What you are seeing with the "systemctl status" is "normal" behavior. The command is waiting for the user to enter q just as needed at the end of less output.: That's right, I realized typing q returns the prompt just as typing Ctrl+C
apt list --installed | grep open-vm-rools: WARNING: apt does not have a stable CLI interface. Use with caution in scripts.
ps -aef | grep vmtoolsd: root 573 1 0 14:56 ? 00:02:07 /usr/bin/vmtoolsd ariel 1952 1492 0 14:56 ? 00:01:13 /usr/bin/vmtoolsd -n vmusr --blockFd 3 --uinputFd 4 hadoop 12216 4674 0 22:57 pts/0 00:00:00 grep --color=auto vmtoolsd
For best results with copy/paste, select "Ubuntu on Xorg" from the setting icon when entering you password when logging into the desktop.: Not sure how to go about that
Not sure why, but it looks like in your environment systemctl is using a pager.

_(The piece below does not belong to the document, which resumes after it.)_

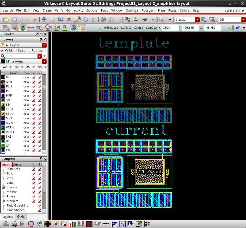The height and width of the screenshot is (228, 246).
Task: Click the Open folder toolbar icon
Action: (6, 20)
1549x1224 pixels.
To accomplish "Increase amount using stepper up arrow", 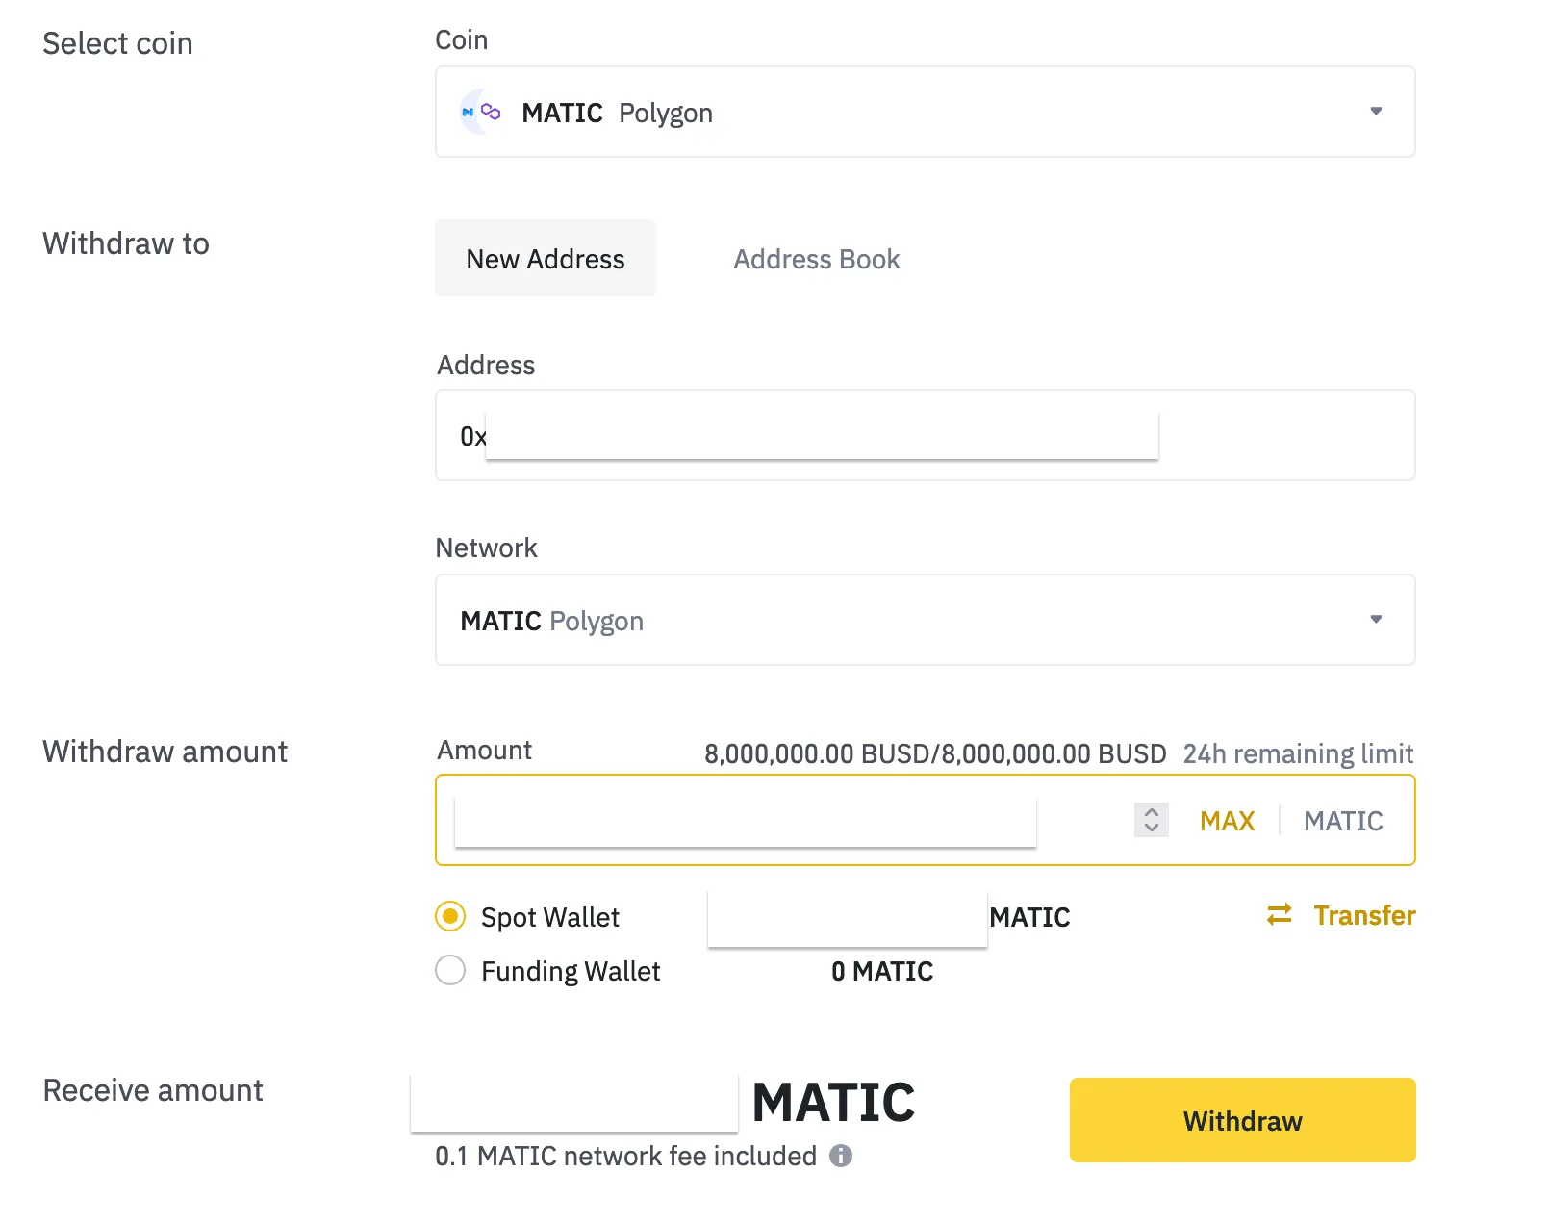I will (1152, 812).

Try one ot these:
systemctl --no-pager status vmtoolsd.service: Right, now the prompt is automatically returned
systemctl status vmtoolsd.service | cat: Same here, the prompt is automatically returned
I would also check environment variable like SYSTEMD_PAGER and PAGER. If SYSTEMD_PAGER is not defined you might have success defining it to empty string to disable the behavior.: None of them is defined
$SYSTEMD_PAGERSECURE: Not defined
For best results with copy/paste, select "Ubuntu on Xorg" from the setting icon when entering you password when logging into the desktop.:
Not sure how to go about that`
When logging on to the desktop and presented with the "password" screen, click on the "setup" icon in the lower right corner of the screen. Select "Ubuntu on Xorg"
On Gnome, "Ubuntu" selects the Wayland client and that is indicated by the --uinputFd 4 on the "vmtoolsd -n vmusr" process reported above.
Describe the bug
systemctl status vmtoolsd.service does not return prompt handle after executing
Reproduction steps
Expected behavior
The prompt should be returned to the user.
Additional context
I am trying to install and use open-vm-tools, specifically to allow for copying between my host mac M1 and the Ubuntu VMware guest.